Today I would like to share a personal story. When I was a kid, I loved to read. I mean, I loved to read. I brought books out to recess, I stayed up late with a flashlight under my covers, I watched almost no television. I think it was the fifth grade when my school started Accelerated Reading, and about halfway through the year, I got bored with the list because it was all too easy for me and stopped reading AR books. At the end of the year, I was in second place in the entire school for AR points. And I had stopped participating five months before everyone else.
It probably sounds like I’m bragging (and I’d be lying if I said I wasn’t a little proud of that story), but my ridiculously high reading level had its downfalls. For one, when I decided that I wanted to read “love stories,” I got way more sex education than I bargained for when I found my way into the “romance” section at my local library.
Giftedness can refer to intellectual ability, academic ability, or skill in another area. It sounds great, right? Who doesn’t like to be good at things? When children are intellectually gifted, the problem arises due to uneven development. They learn to understand things on a cognitive level that they aren’t emotionally ready to deal with. I’ve seen this happen when six-year-olds have existential crises after realizing that they are going to die some day. Not to mention, many gifted kids struggle in adulthood because their identity develops around the fact that they are talented “for their age,” and when age is no longer a factor, they have no idea who they are.
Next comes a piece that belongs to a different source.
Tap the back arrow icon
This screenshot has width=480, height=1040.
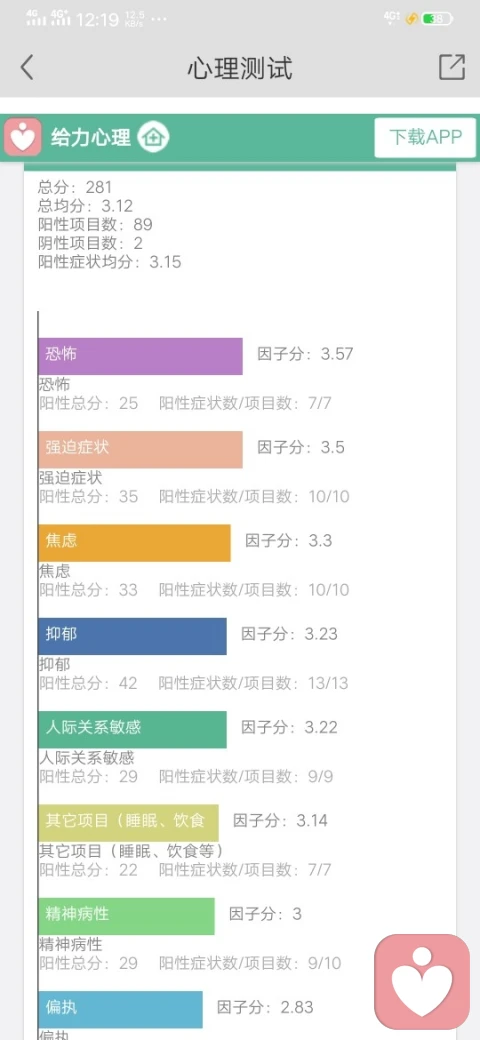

Whenever I work with a gifted child and the parents express guilt (“Why are we complaining that our kid is smart?”) I tell them that giftedness is basically mental illness with good branding.
Every quality can be a strength or a deficit depending on the context and how extreme it is. We live in a world where any significant deviation from average can make it hard to fit in. If we started recognizing the anxiety that goes with giftedness, these kids could grow into healthier, more well-adjusted adults who recognize their value outside of their really high reading level.